Thursday, May 14, 2009

Dancing Around It

One of the really dumb, but "good," mistakes I've made deals with a misconception that went on for years before I re-read the original and felt totally stupid.

Back in college, I pored again and again over a book of Ezra Pound's essays, trying to mine them for a metrical poet's secrets. In one essay, he rhapsodizes over the work of Algernon Charles Swinburne, especially one classically themed poem (forgotten which) in which (as I now recall -- I may still have it wrong) "cross-rhymes abound."

My overheated youthful brain kept misreading it "cross-rhythms" -- a nonexistent term, AFAIK. And I spent years searching for such things in poems and music.

When I went back to my old school and went into the library and found my old Ez book in the stacks, I went to my favorite essay on Swinburne and -- turned crimson in the face.

Cross-rhymes are used when writing hexameters in English to break up the monotonous sounding lines (probably not at all monotonous in the languages they were meant for, in English hexameters just drone on and on).

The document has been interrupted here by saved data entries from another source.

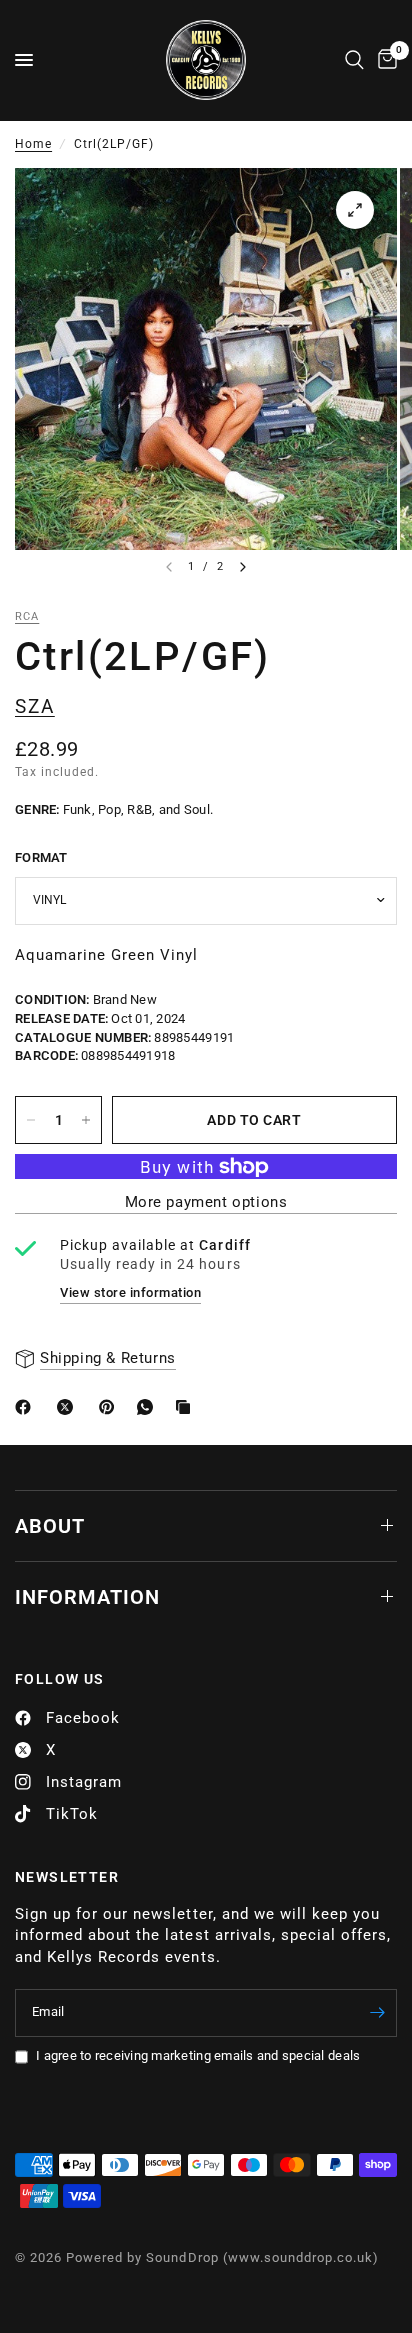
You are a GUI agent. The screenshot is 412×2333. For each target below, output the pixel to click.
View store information (130, 1292)
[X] (69, 1407)
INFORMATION (87, 1597)
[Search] (354, 60)
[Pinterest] (111, 1407)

"Cross-rhythms" don't exist. Or do they?

See if you can read (aloud) the following verbal masterpiece by an American master about a pictoral masterpiece from a Dutch master in two ways.

The Dance
In Breughel's great picture, The Kermess,
the dancers go round, they go round and
around, the squeal and the blare and the
tweedle of bagpipes, a bugle and fiddles
tipping their bellies, (round as the thick-
sided glasses whose wash they impound)
their hips and their bellies off balance
to turn them. Kicking and rolling about
the Fair Grounds, swinging their butts, those
shanks must be sound to bear up under such
rollicking measures, prance as they dance
in Breughel's great picture, The Kermess.

-- by William Carlos Williams

See?

Sometimes it pays to make embarrassing mistakes.

Normally, I'd cite my source for the text. But I found lots of pages on Blogger with both the painting and the poem reproduced.